“We don’t stop playing because we grow old. We grow old because we stop playing.” —George Bernard Shaw
CASACA, the Capital Area Social & Activity Coordinators Association, supports life enrichment activities for over 60 long-term care facilities in Austin. "'Play' may not be most people’s first thought about nursing homes," says Maggie Gallant, CASACA's vice president, "but our residents refuse to be limited by their age or their physical impairments."
Gallant says the annual dances put on by CASACA give adult residents in long term care a chance to socialize, reminisce and show off on the dance floor. And, adds Gallant, "They tell these residents that they have not been forgotten about — that they are still part of our community and are still respected."
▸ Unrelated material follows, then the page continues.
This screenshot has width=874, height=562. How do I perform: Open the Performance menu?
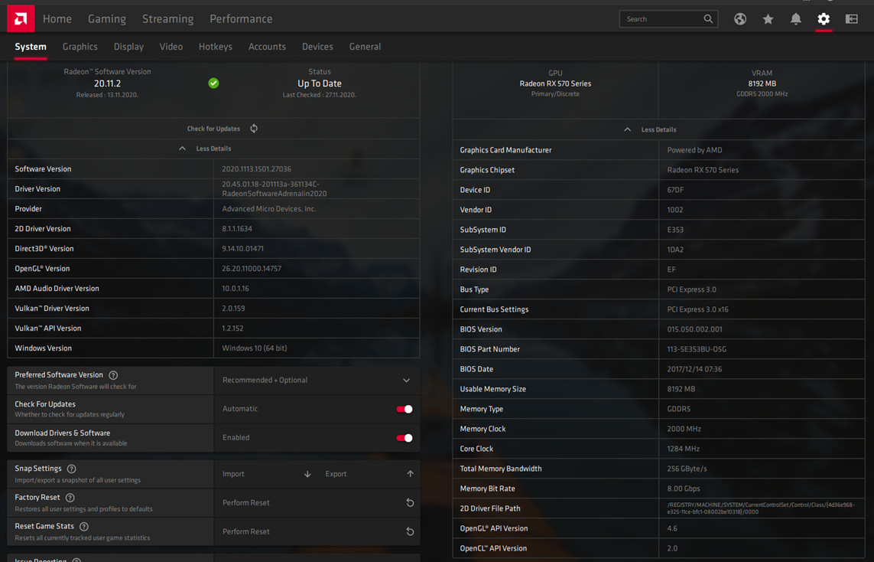[x=241, y=19]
Ms. Gallant knows the difficulties in justifying the allocation of funds to the extended care community. "Often we're told 'they’ve already lived their lives and we need to focus on the future'. These residents never planned to end their days living in a nursing home. But they don't want our pity. They want to stay connected to the community that they helped to create. They want to remain active, have fun and prove that getting old doesn't mean giving up." CASACA's events give the elderly the chance to do just that.
To celebrate the 10th Anniversary of dances, CASACA is planning "A Dance to Remember" in October 2013. Held at a venue that’s worth dressing up for, there will be dance cards, attentive volunteer dance partners, a live band, and — by popular request, the first-ever dance-off. Gallant expects at least 100 residents to attend, and the $1000 grant from the Austin Awesome Foundation will allow CASACA to put on a truly special and memorable event.
Gallant says that one of the most profound moments she's witnessed at the dances was with Cathie, a resident with dementia, who had barely spoken in months, singing all the words to the song "Tennessee Waltz."
So is it possible to still do the Jitterbug, the Cha Cha or the Stroll when you’re in a wheelchair? In the words of a ninety-year-old at last year’s dance, “Honey, step out of my way and watch this."